◆ **Tarefa solicitada**:
Por favor, continue o trecho sobre a escolha da cidade para o empreendimento a partir da última frase mostrada.

◆ **Trecho do documento**:
De toda forma, a cidade ainda não foi escolhida e ainda faltam mais critérios técnicos e a determinante decisão política. Então, o páreo está livre para outros municípios na Bahia, Sergipe, Alagoas e Pernambuco, em especial os próximos de Itacuruba e de Traipu, em Alagoas. Difícil é encontrar um prefeito que queira falar no calor dos acontecimentos, quentes como os núcleos de um reator.
Romero Magalhães, de Itacuruba, utiliza termos ponderados, e não esconde seu interesse em ter no município um empreendimento de bilhões de reais capaz de atrair desenvolvimento econômico. Ao se abordar outros meios para produção de energia elétrica, o prefeito lembra os 100 quilômetros quadrados de território perdidos para inundação do lago da Usina Hidrelétrica de Itaparica.

◆ **Dados**:
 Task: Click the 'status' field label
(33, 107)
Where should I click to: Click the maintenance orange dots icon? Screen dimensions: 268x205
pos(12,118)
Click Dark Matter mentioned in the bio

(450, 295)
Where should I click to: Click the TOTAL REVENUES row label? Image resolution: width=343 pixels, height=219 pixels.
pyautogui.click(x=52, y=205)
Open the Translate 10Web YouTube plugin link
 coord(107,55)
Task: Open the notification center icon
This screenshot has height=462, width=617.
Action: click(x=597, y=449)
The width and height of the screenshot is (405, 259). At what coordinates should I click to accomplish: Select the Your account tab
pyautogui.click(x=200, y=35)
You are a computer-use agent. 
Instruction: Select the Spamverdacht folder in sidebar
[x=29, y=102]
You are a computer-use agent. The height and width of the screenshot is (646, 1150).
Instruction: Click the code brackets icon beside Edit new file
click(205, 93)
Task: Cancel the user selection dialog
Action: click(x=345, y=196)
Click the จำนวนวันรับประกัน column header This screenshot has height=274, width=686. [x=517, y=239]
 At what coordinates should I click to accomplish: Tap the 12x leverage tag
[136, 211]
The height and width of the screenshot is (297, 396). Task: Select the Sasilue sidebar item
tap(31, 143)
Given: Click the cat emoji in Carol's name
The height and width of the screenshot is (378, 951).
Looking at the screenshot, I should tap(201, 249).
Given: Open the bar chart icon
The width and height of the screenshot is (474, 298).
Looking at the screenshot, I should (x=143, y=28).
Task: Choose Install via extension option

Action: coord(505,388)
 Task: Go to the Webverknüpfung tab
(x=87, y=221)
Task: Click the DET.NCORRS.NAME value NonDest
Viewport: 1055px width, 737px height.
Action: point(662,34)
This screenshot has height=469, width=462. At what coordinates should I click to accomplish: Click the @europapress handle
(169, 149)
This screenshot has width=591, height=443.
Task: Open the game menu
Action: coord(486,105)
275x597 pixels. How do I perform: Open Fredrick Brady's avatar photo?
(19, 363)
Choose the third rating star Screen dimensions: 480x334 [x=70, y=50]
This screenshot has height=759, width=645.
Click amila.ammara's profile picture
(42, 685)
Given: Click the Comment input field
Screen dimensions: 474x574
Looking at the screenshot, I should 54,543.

◆ **Resultado abaixo**:
Na cidade vizinha, Floresta, a prefeita Rosângela Ferraz (PSB) garante que seu coração fica apertado só em pensar em energia nuclear por perto, mas não advoga contra. “Nem a favor”. Rosângela acredita que os problemas observados no Japão podem servir para aumentar a segurança na construção das novas usinas, mas repete que não quer falar sobre o assunto. “O momento é de paciência”.
A estratégia é a mesma adotada pelo governador Eduardo Campos, que antes do acidente de Fukushima era um franco defensor dos benefícios tecnológicos que o uso da energia nuclear pode significar. Depois dos eventos no Japão, inclui o tema nos discursos em tom tranqüilizador: “Só existem estudos, não há nenhuma previsão orçamentária”. Também procura mudar a direção do debate: “O programa nuclear é muito maior do que a produção de energia, serve para medicina, propicia a cura de doenças como o câncer e até combate pragas da lavoura”.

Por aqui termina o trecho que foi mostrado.